[Start GIVEN DATA]

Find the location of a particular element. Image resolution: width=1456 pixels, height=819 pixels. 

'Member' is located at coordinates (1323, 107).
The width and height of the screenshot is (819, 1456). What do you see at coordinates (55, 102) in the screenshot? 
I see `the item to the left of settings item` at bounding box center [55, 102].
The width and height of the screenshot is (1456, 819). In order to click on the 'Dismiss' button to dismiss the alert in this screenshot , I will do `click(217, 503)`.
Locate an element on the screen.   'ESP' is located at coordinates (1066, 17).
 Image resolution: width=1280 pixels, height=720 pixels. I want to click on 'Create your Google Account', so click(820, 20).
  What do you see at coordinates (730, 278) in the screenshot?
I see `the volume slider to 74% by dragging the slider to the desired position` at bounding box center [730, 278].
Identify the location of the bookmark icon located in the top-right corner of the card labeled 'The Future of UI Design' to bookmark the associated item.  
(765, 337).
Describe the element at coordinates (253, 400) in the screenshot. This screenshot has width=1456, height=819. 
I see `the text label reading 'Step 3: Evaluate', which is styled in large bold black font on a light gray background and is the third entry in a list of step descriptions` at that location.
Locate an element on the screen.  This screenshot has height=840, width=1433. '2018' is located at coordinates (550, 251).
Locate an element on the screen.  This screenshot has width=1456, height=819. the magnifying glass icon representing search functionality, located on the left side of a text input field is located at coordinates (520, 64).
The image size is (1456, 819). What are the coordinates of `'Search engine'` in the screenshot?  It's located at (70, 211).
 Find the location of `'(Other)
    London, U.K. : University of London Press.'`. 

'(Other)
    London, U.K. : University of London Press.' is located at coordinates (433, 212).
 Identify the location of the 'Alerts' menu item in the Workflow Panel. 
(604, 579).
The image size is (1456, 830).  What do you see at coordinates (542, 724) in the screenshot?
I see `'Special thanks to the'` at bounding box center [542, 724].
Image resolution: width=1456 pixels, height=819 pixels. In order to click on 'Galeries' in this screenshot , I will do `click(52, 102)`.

[End GIVEN DATA]

--- WHAT TO DO ---
Copy the listing above word for word, from its first line to its last.

--- WRITTEN RESPONSE ---
Find the location of a particular element. Image resolution: width=1456 pixels, height=819 pixels. 

'Member' is located at coordinates (1323, 107).
The width and height of the screenshot is (819, 1456). What do you see at coordinates (55, 102) in the screenshot? 
I see `the item to the left of settings item` at bounding box center [55, 102].
The width and height of the screenshot is (1456, 819). In order to click on the 'Dismiss' button to dismiss the alert in this screenshot , I will do `click(217, 503)`.
Locate an element on the screen.   'ESP' is located at coordinates (1066, 17).
 Image resolution: width=1280 pixels, height=720 pixels. I want to click on 'Create your Google Account', so click(820, 20).
  What do you see at coordinates (730, 278) in the screenshot?
I see `the volume slider to 74% by dragging the slider to the desired position` at bounding box center [730, 278].
Identify the location of the bookmark icon located in the top-right corner of the card labeled 'The Future of UI Design' to bookmark the associated item.  
(765, 337).
Describe the element at coordinates (253, 400) in the screenshot. This screenshot has width=1456, height=819. 
I see `the text label reading 'Step 3: Evaluate', which is styled in large bold black font on a light gray background and is the third entry in a list of step descriptions` at that location.
Locate an element on the screen.  This screenshot has height=840, width=1433. '2018' is located at coordinates (550, 251).
Locate an element on the screen.  This screenshot has width=1456, height=819. the magnifying glass icon representing search functionality, located on the left side of a text input field is located at coordinates (520, 64).
The image size is (1456, 819). What are the coordinates of `'Search engine'` in the screenshot?  It's located at (70, 211).
 Find the location of `'(Other)
    London, U.K. : University of London Press.'`. 

'(Other)
    London, U.K. : University of London Press.' is located at coordinates (433, 212).
 Identify the location of the 'Alerts' menu item in the Workflow Panel. 
(604, 579).
The image size is (1456, 830).  What do you see at coordinates (542, 724) in the screenshot?
I see `'Special thanks to the'` at bounding box center [542, 724].
Image resolution: width=1456 pixels, height=819 pixels. In order to click on 'Galeries' in this screenshot , I will do `click(52, 102)`.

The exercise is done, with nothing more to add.